TASK DIRECTIONS:
Below are some records. Print exactly the lines between the one holding "Where should I" and the one holding "Image resolution: width=600", inclusive, and nothing else.

RECORDS SHOWN:
_ _ _ _

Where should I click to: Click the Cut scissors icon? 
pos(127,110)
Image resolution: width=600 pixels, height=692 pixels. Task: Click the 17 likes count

_ _ _ _

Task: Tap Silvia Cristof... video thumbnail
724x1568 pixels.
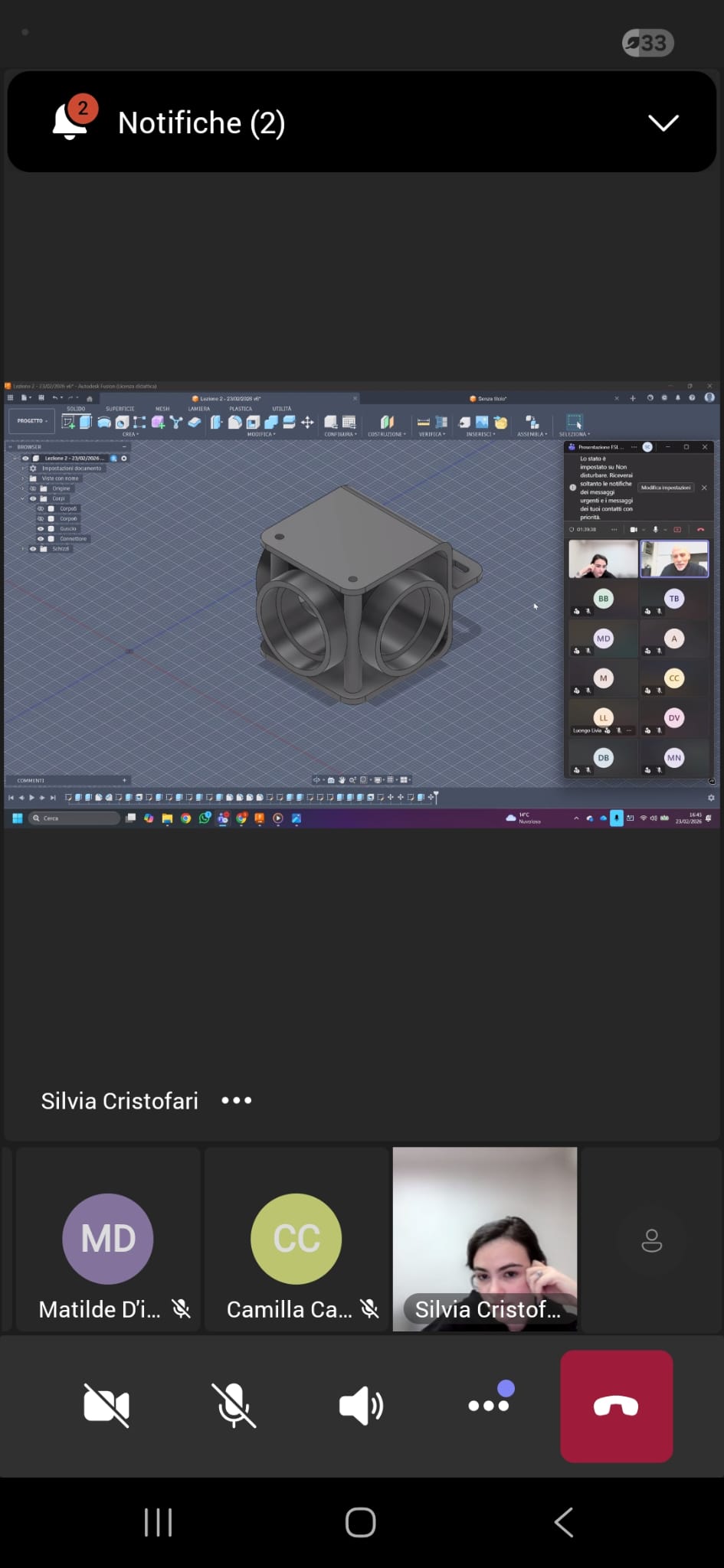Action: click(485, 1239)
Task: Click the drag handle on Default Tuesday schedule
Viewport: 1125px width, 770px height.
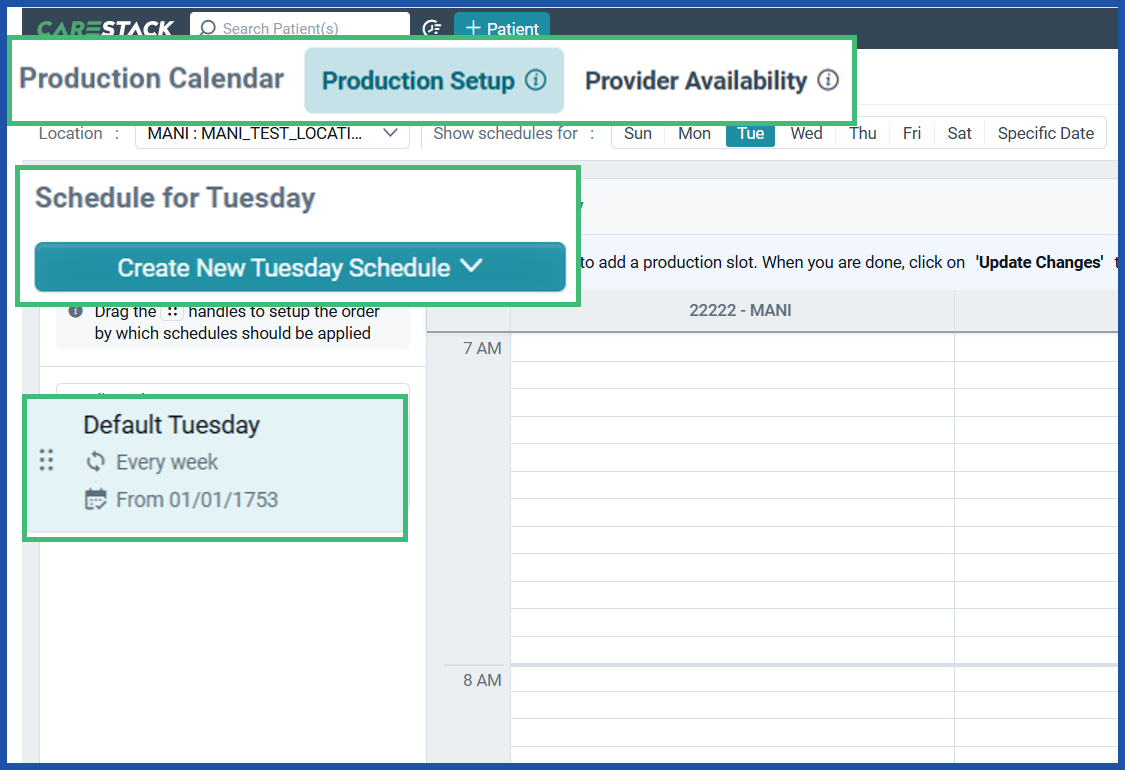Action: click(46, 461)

_ _ _ _

ANSWER TO THIS PROBLEM:
Where should I click to: Click the Cut scissors icon? 
pos(127,110)
Image resolution: width=600 pixels, height=692 pixels. Task: Click the 17 likes count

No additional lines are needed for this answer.